Figures
Figure 1. Geographic distribution and structure plots for each collection site (black squares) overlaid on the historical distribution of the species described in Wirth and Jones 1957. The fastSTRUCTURE results are for 206 individuals inferred by 3612 SNPs and assuming five populations (K=5). The vertical bars within each collection site represents an individual, with each color representing a cluster. The putative species identity of each clusters are as follows: Culicoides occidentalis (blue),C. sonorensis (teal), C. albertensis (yellow), C. variipennis (red), and an unidentified population in San Diego, CA (CASD) (green). The black bars above structure plot indicates an individual for which the COI gene was also sequenced. The individuals inferred to be hybrids are labeled h1-7.
Figure 2. (a) A 3D representation of the principal Component Analysis (PCA) of all individuals included in the study. Each color represents the cluster inferred from the structure analysis; C. albertensis (yellow), C. occidentalis (blue), C. sonorensis (teal), C. variipennis (red), and the unidentified San Diego population (green). Hybrids (h1–h7) are designated with a black circle and their inferred parental ancestry is depicted with pie graphs. The geographic locations of the two C. occidentalisclusters are labeled next to each grouping (see table 1 for abbreviation). (b)Unrooted maximum likelihood phylogenetic tree based on 199 individuals inferred from 3612 SNPs (the hybrids were removed here but are included in Fig. S3.). Clade colors represent the clusters inferred from the structure analysis; C. albertensis (yellow), C. occidentalis (blue), C. sonorensis (teal), C. variipennis(red), and the unidentified San Diego population (green). Support values written on the branches: rapid bootstrap (%) / SH-aLRT support (%) / ultrafast bootstrap support (%). For clarity, the values within each cluster are not shown.

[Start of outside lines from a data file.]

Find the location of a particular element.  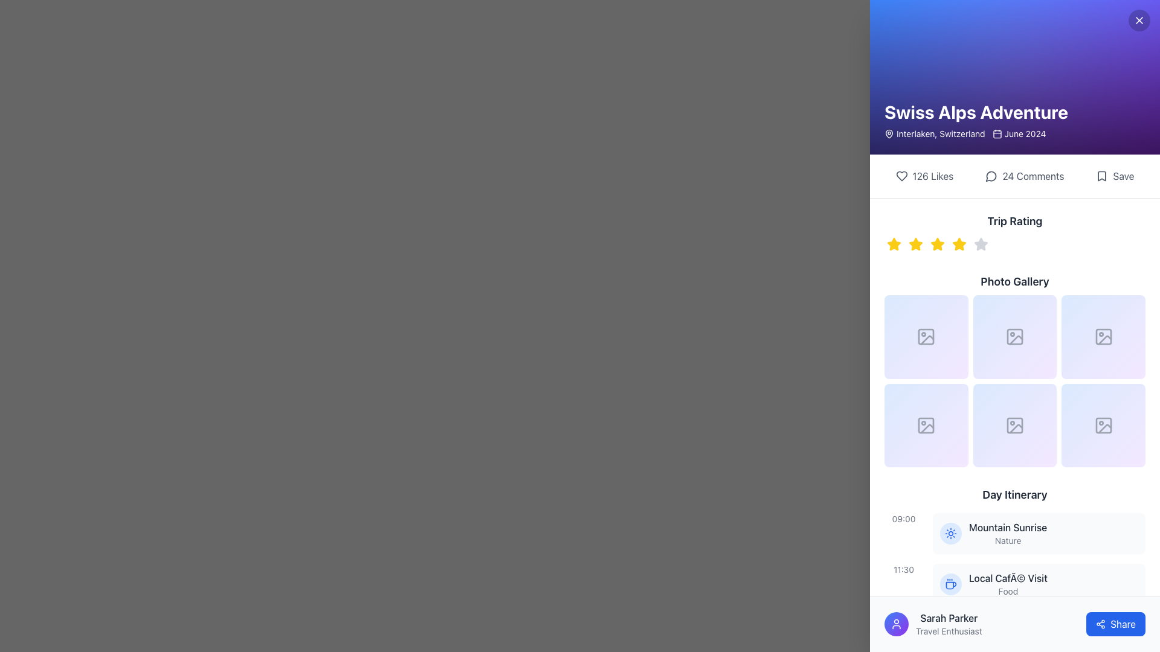

the prominent yellow star icon, which is the third in a row of five stars under the 'Trip Rating' title is located at coordinates (936, 245).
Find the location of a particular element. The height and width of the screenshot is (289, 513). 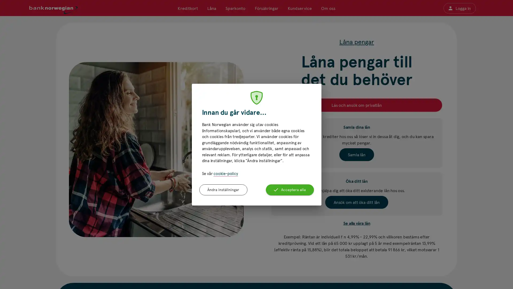

Sparkonto is located at coordinates (235, 8).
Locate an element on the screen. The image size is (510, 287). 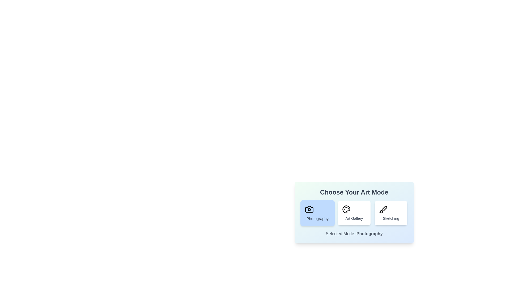
the button labeled Art Gallery is located at coordinates (354, 213).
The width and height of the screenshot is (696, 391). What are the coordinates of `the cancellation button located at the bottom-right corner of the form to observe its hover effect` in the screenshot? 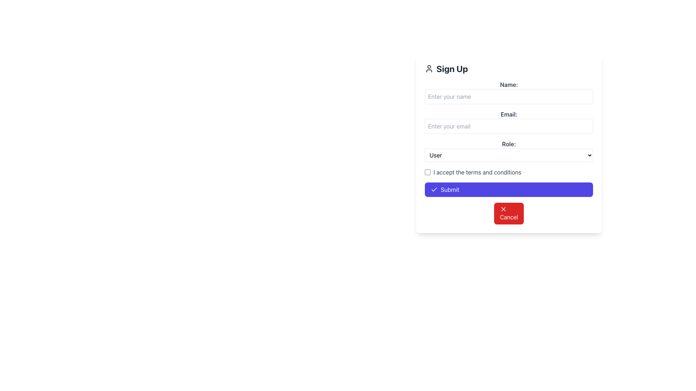 It's located at (508, 213).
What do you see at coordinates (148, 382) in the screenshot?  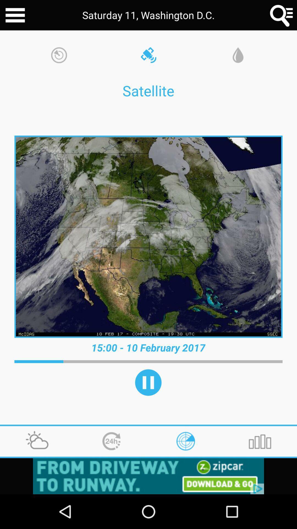 I see `pause` at bounding box center [148, 382].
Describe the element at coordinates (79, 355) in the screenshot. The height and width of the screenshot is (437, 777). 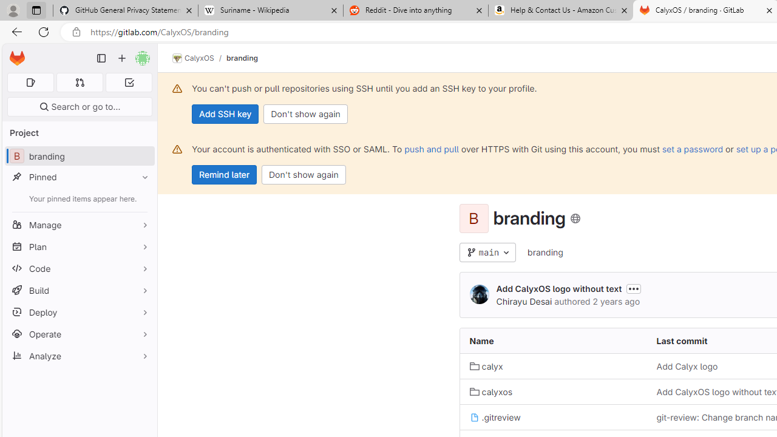
I see `'Analyze'` at that location.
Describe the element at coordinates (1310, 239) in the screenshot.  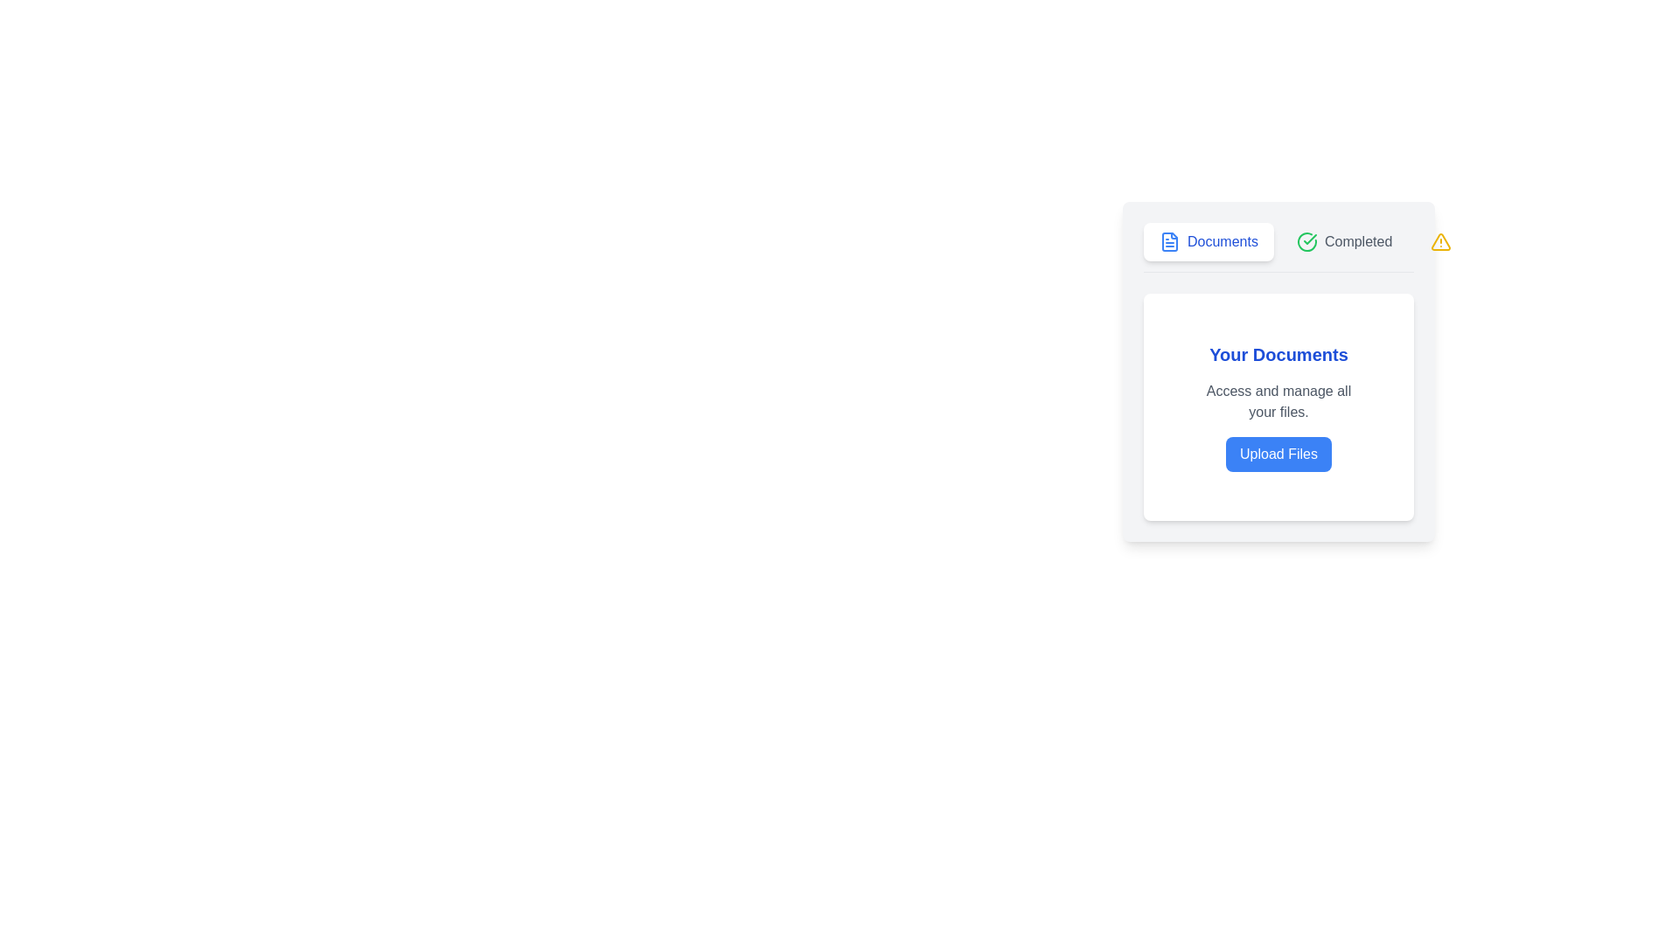
I see `the status represented by the checkmark icon located within the 'Completed' tab of the card-like UI component` at that location.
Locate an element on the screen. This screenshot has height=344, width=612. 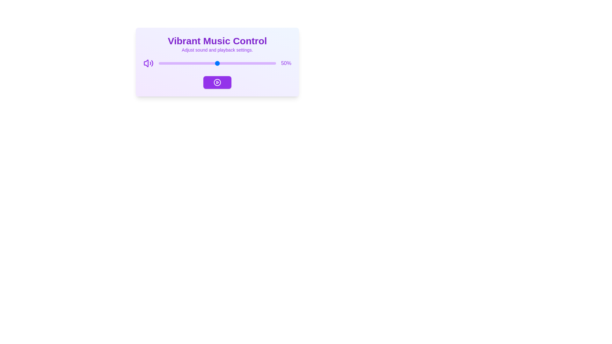
the volume slider to 77% is located at coordinates (248, 63).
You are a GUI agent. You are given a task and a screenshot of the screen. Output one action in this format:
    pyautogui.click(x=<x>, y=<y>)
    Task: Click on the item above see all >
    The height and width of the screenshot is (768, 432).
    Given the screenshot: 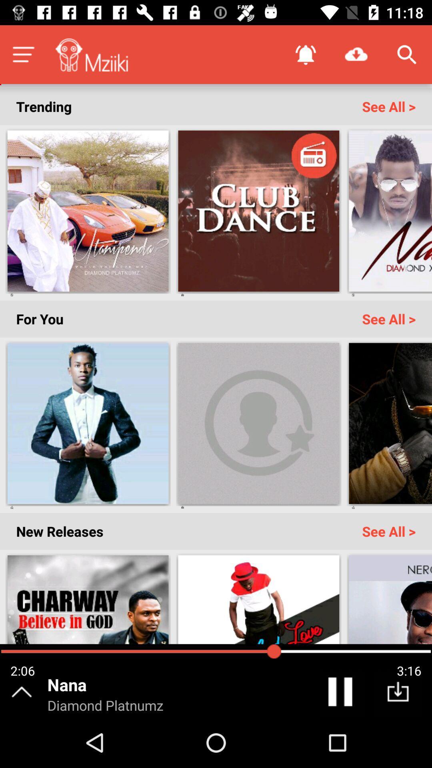 What is the action you would take?
    pyautogui.click(x=356, y=54)
    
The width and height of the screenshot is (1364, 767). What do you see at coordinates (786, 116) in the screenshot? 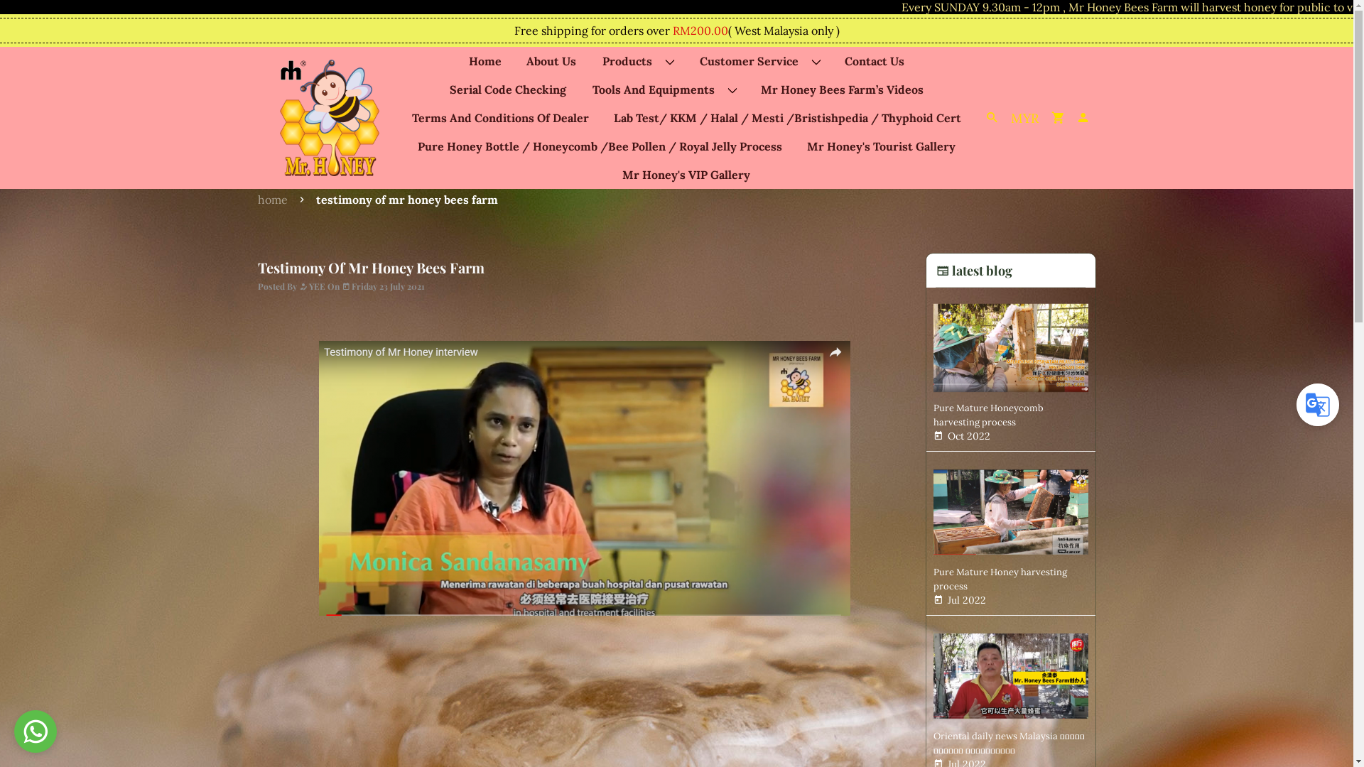
I see `'Lab Test/ KKM / Halal / Mesti /Bristishpedia / Thyphoid Cert'` at bounding box center [786, 116].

Figure 3. For each species, an independent SNP dataset was used to calculate the best K using fastSTRUCTURE v.1.04 with the inferred clusters denoted by varying shades. The IBD (shown as pairwiseFST by log geographic distance) for each species were calculated in Genepop v.4.7.0. The individuals from San Diego, CA are not included here as they were only found in a single population.
Figure 4. Loci under selection. Individual loci from the “all-species” dataset (566 SNPs) and the species-specific datasets are plotted against their corresponding log10 values. A log10 over 1.0 is considered to have high support (95% CI) for being under selection with a log10 value over 2.0 corresponding 99% CI for being under selection. The individuals from San Diego, CA do not have a species-specific dataset as they were only found in a single population, however, they were still included in the “all species” analysis.
Figure 5. A haplotype network inferred by a median-joining method, using 285 mitochondrial (mt) DNA sequences of the C. variipennis complex from 27 states in the U.S. as well as British Columbia and Ontario, Canada. The size of each circle represents the frequencies of the haplotype. The 67 sequences obtained in the present study, see figure 1, are colored according the clusters assigned from the structure analysis. The four main groups of haplotypes are demarcated by ellipses (see main text).